Bahwa kategorisasi oposisi biner pada awalnya merupakan penanda yang
memiliki keterkaitan esensi dan makna, bukan keterpisahan dan
pertentangan. Mereka yang berbeda secara kategoris, seperti laki-laki
dan perempuan menjadi eksis karena keduanya memang berbeda untuk saling
terhubung. Keislaman dan keindonesiaan merupakan oposisi biner yang
dapat saling bermakna dan berguna dalam keterhubungan yang menguatkan
eksistensi keduanya, meski berbeda.
Namun di tangan orang-orang yang berpikiran hitam putih plus memiliki
kepentingan tertentu, oposisi biner keislaman dan keindonesiaan seperti
halnya relasi laki-laki dan perempuan kemudian dibenturkan untuk saling
berhadapan sehingga terjadi konflik. Orang kalau sudah senang
berlebihan, begitu pula sekali tak suka maka selamanya serba alergi.

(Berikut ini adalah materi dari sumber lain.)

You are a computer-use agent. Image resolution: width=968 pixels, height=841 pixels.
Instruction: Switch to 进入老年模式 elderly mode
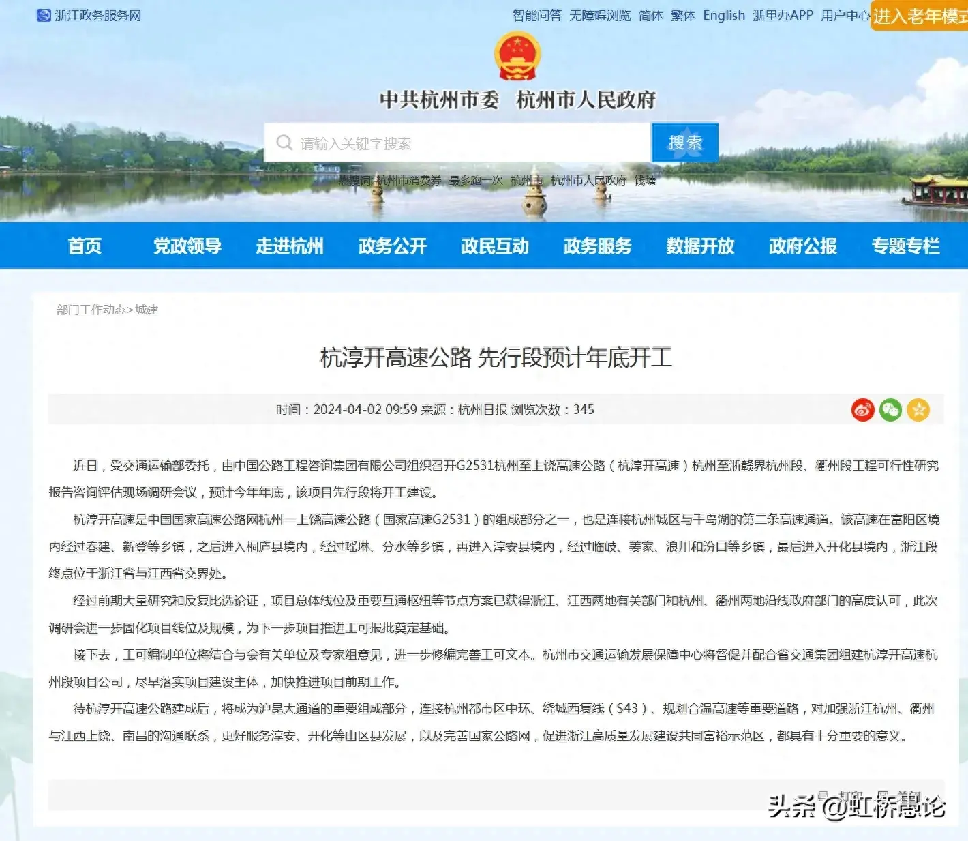coord(919,16)
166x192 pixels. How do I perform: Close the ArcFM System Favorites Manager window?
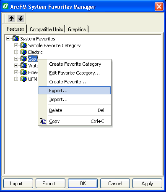tap(159, 7)
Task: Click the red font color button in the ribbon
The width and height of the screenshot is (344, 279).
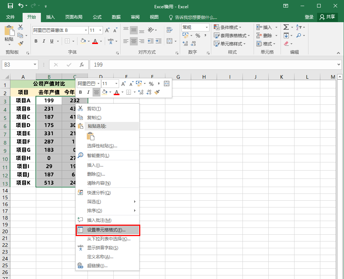Action: 95,41
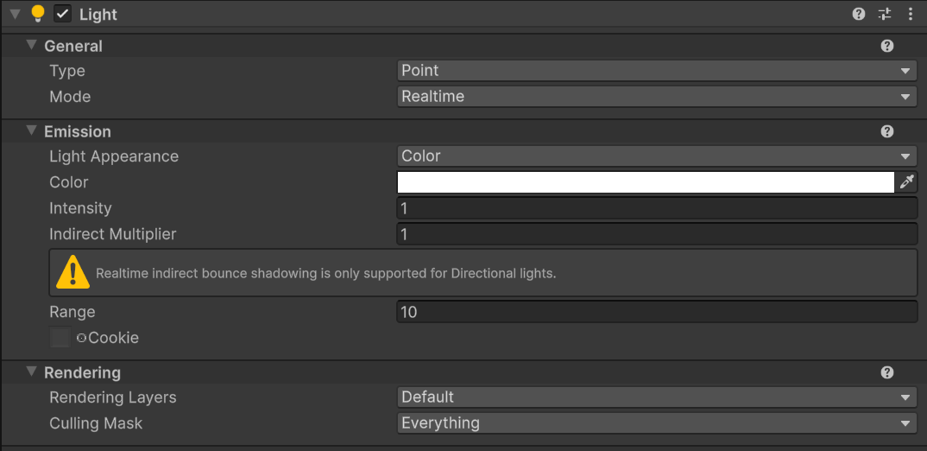Click the General section help icon
This screenshot has width=927, height=451.
point(886,46)
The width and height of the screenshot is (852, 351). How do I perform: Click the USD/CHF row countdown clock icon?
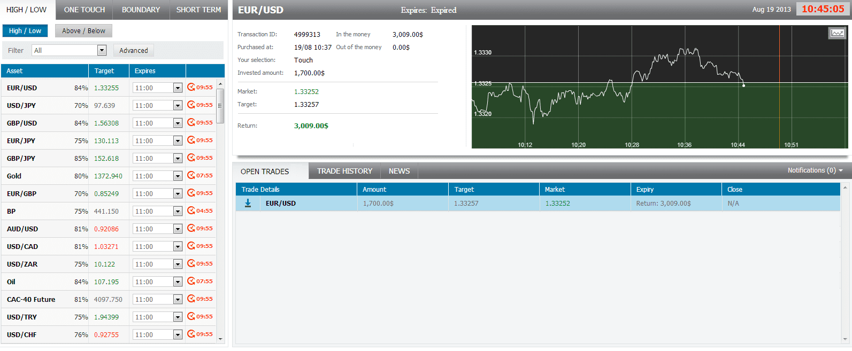pos(191,334)
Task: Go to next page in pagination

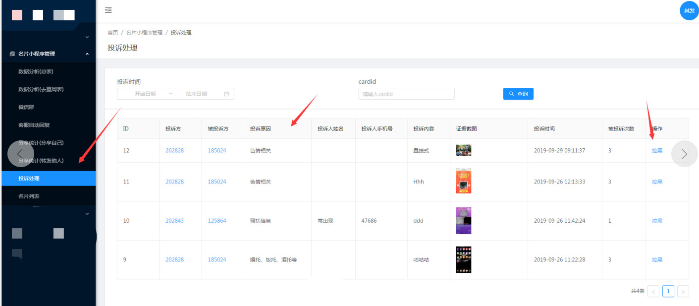Action: [x=683, y=292]
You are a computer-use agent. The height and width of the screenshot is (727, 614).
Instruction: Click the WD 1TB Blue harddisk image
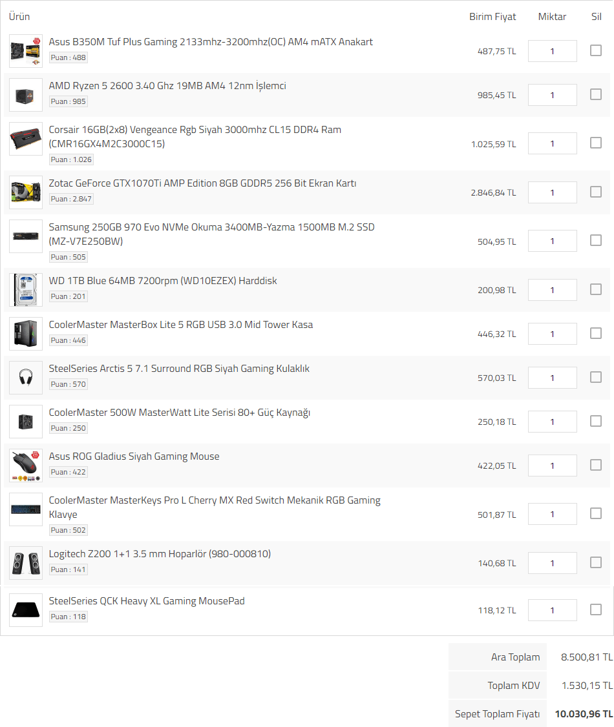[26, 290]
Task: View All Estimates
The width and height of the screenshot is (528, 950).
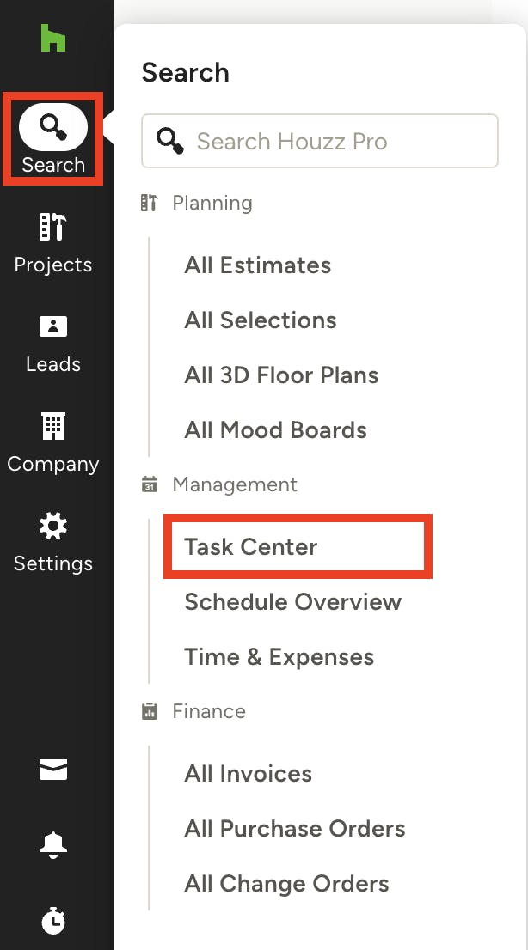Action: point(257,265)
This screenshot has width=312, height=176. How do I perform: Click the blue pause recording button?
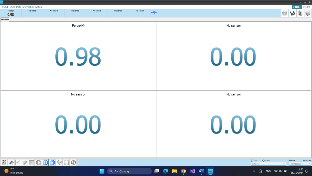click(x=45, y=163)
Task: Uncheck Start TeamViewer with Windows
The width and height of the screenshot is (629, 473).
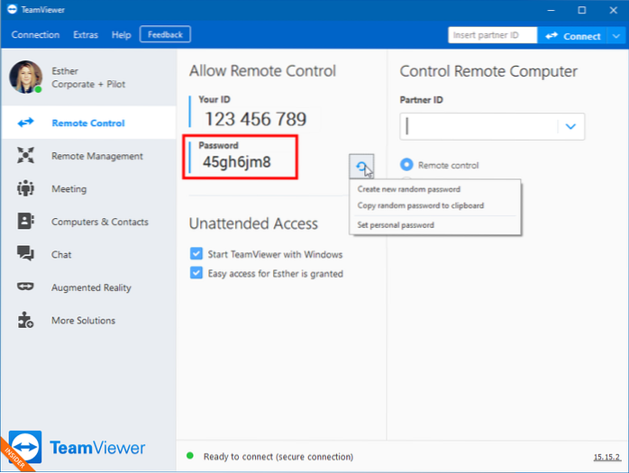Action: click(196, 254)
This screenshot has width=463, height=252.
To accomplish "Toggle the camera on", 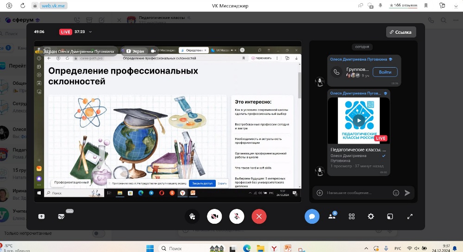I will point(214,216).
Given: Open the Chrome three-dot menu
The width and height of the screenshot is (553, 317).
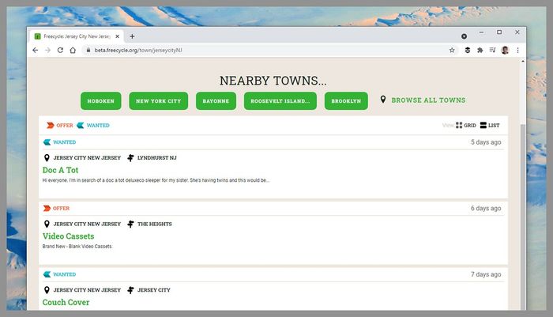Looking at the screenshot, I should point(518,50).
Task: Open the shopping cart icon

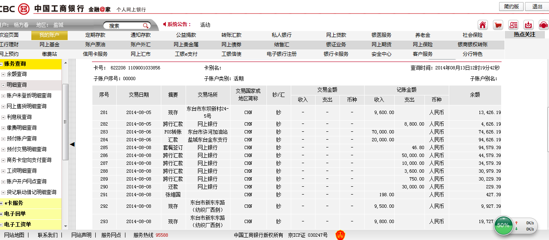Action: tap(498, 25)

Sebanyak mungkin diproduksi isu-isu oposisi biner untuk menghasilkan
konsleting dalam kehidupan berbangsa seperti pendukung Perppu versus
penentang, ormas keagamaan lawan ormas kemasyarakatan, kaum Islamis
versus nasionalis, pro-NKRI lawan anti-NKRI, pendukung lawan
anti-Pancasila, kaum kanan versus kiri, serta isu-isu sensitif lainnya
yang serba kontras yang muaranya menghasilkan benturan antarkomponen
bangsa maupun antarkomponen bangsa dengan pemerintah.
Goresan hitam-putih menjelma menjadi paradoks kehidupan dalam berbangsa
dan bernegara. Mengklaim kebhinekaan tetapi tidak toleran terhadap
perbedaan. Mengaku moderat tetapi serbaekstrem. Telunjuk lurus menuding
pihak lain radikal, saat yang sama bertindak radikal. Lemah lembut
dipandang ringkih, sementara kegarangan dijadikan baju keangkuhan.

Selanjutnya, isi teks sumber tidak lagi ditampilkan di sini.